Nieuwe Testament 2023
13–19 november. Jakobus: ‘Wees daders van het Woord en niet alleen hoorders’


‘13–19 november. Jakobus: “Wees daders van het Woord en niet alleen hoorders”’, Kom dan en volg Mij – voor het jeugdwerk: Nieuwe Testament 2023 (2022)

‘13–19 november. Jakobus’, Kom dan en volg Mij – voor het jeugdwerk: 2023

Afbeelding
jongeren maken een muur schoon

13–19 november

Jakobus

‘Wees daders van het Woord en niet alleen hoorders’

In de brief van Jakobus staat veel wat de kinderen in uw klas tot zegen kan zijn. Volg de Geest om te bepalen wat u behandelt.
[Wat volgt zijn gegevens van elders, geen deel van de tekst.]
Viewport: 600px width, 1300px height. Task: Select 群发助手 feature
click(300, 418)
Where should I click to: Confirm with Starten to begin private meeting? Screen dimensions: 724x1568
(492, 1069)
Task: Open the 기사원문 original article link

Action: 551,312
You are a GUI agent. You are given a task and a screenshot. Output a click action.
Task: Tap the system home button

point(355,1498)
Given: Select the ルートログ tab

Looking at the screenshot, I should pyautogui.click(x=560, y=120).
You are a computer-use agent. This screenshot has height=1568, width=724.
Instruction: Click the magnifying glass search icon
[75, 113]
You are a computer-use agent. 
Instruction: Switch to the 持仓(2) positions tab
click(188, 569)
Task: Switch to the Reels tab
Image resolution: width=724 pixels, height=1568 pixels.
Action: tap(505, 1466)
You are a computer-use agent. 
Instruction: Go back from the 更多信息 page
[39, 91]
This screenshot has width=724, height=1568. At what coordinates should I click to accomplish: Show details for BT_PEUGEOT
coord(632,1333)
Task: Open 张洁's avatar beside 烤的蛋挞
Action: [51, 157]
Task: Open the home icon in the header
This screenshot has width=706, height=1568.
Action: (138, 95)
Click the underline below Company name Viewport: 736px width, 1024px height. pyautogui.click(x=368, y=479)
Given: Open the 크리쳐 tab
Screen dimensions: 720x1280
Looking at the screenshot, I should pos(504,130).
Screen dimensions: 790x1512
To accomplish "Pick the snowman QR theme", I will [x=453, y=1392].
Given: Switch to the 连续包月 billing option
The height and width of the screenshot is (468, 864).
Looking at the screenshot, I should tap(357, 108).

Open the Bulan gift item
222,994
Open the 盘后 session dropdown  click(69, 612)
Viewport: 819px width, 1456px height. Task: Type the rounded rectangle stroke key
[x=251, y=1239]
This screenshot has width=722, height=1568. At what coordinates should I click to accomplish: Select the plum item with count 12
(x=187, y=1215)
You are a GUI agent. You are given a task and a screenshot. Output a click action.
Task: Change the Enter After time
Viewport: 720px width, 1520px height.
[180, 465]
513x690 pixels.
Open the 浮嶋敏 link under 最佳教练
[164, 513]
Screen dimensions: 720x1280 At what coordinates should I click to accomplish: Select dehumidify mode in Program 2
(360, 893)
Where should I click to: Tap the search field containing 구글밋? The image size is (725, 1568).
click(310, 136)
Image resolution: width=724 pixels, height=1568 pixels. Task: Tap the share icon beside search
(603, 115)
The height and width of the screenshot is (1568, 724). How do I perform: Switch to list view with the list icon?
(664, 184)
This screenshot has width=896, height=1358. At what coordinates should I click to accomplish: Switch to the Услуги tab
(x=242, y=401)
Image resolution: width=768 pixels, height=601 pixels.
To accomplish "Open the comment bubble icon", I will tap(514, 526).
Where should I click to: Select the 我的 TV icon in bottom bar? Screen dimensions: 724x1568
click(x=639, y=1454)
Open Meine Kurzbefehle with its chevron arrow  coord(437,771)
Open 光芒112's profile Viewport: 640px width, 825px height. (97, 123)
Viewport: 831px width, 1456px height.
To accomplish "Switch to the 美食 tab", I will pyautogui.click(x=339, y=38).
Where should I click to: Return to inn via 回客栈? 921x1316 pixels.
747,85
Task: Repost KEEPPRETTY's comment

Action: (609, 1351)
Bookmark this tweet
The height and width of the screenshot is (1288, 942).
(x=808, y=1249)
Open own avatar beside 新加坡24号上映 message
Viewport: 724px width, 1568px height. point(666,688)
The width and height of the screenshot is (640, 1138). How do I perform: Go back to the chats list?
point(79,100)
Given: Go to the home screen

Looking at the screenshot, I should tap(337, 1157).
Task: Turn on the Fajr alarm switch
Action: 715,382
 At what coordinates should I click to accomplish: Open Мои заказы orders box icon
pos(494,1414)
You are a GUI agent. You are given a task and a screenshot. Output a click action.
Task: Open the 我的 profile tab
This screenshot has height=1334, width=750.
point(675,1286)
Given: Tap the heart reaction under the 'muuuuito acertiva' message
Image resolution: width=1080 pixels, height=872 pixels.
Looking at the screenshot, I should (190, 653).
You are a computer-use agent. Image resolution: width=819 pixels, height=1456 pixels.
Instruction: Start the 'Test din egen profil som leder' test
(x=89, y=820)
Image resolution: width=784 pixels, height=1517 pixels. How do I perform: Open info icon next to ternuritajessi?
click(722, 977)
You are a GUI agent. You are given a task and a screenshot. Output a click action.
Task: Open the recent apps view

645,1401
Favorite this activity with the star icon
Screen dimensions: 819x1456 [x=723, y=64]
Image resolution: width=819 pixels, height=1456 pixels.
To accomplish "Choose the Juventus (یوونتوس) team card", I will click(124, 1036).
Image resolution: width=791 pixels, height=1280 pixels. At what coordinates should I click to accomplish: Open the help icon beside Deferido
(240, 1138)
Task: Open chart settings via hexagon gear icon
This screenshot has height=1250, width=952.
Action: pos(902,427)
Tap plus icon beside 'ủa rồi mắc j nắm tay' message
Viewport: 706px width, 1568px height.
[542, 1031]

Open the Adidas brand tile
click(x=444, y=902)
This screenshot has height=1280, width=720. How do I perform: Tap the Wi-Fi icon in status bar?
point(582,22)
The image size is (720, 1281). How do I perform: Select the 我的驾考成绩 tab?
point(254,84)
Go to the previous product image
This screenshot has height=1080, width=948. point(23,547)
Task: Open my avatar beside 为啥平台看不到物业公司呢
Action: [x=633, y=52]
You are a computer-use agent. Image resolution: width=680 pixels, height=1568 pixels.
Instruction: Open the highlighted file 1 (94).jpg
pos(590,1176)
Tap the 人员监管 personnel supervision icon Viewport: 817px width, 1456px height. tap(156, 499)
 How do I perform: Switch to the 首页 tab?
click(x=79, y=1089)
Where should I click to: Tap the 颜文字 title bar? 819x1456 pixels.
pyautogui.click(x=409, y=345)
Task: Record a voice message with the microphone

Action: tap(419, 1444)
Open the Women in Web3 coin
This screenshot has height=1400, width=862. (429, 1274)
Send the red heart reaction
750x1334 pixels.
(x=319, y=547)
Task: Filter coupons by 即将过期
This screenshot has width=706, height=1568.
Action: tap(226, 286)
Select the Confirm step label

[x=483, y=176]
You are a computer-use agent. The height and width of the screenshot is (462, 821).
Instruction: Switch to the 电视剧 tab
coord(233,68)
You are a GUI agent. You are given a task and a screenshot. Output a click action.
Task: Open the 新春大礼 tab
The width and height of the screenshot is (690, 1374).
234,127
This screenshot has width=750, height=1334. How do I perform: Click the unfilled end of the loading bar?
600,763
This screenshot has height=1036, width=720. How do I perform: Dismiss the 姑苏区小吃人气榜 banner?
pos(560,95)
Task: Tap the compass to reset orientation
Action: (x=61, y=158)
De ideeën in dit lesschema kunnen u daarbij helpen.

Afbeelding
Meedoen (pictogram)

Meedoen stimuleren

Vraag de kinderen wat ze de afgelopen week thuis over het evangelie hebben geleerd, en wat ze nog weten over de les van¬vorige week. Laat telkens een kind antwoorden en een ander kind het antwoord samenvatten.

Afbeelding
Onderwijs (pictogram)

Kleine kinderen in de leer onderwijzen

Jakobus 1:5–6

Ik kan onze hemelse Vader vragen om mij te helpen ontdekken wat waar is.

Maak de kinderen duidelijk dat ze zich tot onze hemelse Vader kunnen wenden om wijsheid te ontvangen. Als ze dat leren, wordt dat een enorme zegen voor hen wanneer ze met moeilijke vragen te maken krijgen.

Mogelijke activiteiten

  • Help de kinderen deze zin na te zeggen: ‘Als iemand van u in wijsheid tekortschiet, laat hij die dan vragen aan God’ (Jakobus 1:5). Hoe kunnen we God vragen stellen? Hoe geeft Hij ons antwoord?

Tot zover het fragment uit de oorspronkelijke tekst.